Because considerable axial forces also act between the gearbox components during the individual shifting processes due to the usually helical planet wheels of the planetary gear train, to avoid friction losses and reduced efficiency, the individual coupling and planet-wheel carriers are each supported, depending on the shift gear number, by up to 17 axial needle bearings relative to each other. In special cases, individual coupling or planet wheel carriers must be supported in the axial direction even on both sides against two additional adjacent gearbox components. For supporting the planet-wheel carrier against the adjacent sun wheel of a planetary gear train on one side and also against an adjacent belt pulley on the other side, an axial bearing assembly is known, for example, from DE 60 2005 001 069 T2, which is made essentially from two conventional axial needle bearings, with the circular ring-shaped side wall of the planet-wheel carrier being arranged between these axial needle bearings. Here, each of the two axial rolling bearings has, in a known way, a first ring-shaped bearing disk adjacent to one of the axial sides of the planet-wheel carrier and a second ring-shaped bearing disk mounted on the adjacent sun wheel or on the adjacent belt pulley, with each bearing disk being made from one thinner steel plate and one thicker steel plate. A plurality of bearing needles arranged in series one next to the other rolls between the axial inner sides of the bearing disks. These bearing needles are each held by a bearing cage in a uniform spacing relative to each other and together with the bearing cage form a needle-roller assembly.
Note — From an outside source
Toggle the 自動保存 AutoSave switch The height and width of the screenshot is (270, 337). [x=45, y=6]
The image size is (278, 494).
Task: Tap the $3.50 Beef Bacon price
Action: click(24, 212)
In the assembly of such automatic transmissions, however, in practice it has been shown that the use of axial needle bearings in the provided bearing positions and the use of the carrier part supported by the axial needle bearings is associated with considerable time costs due to the relatively large number of individual parts and the necessary precision and therefore is very expensive. The usually manual assembly of the two axial needle bearings also has the risk that one of the axial needle bearings will be unintentionally left out or they will be installed on the wrong side of the carrier part to be supported and/or of the bearing disks due to their identical construction and size. This can result in faulty final assemblies that already cause faulty functions when the gearbox is started up or the different plate thicknesses of the bearing rings of the two axial needle bearings lead to axial stresses that result in increased wear of the axial needle bearings and thus to the premature failure of the gearbox when the automatic transmission is running.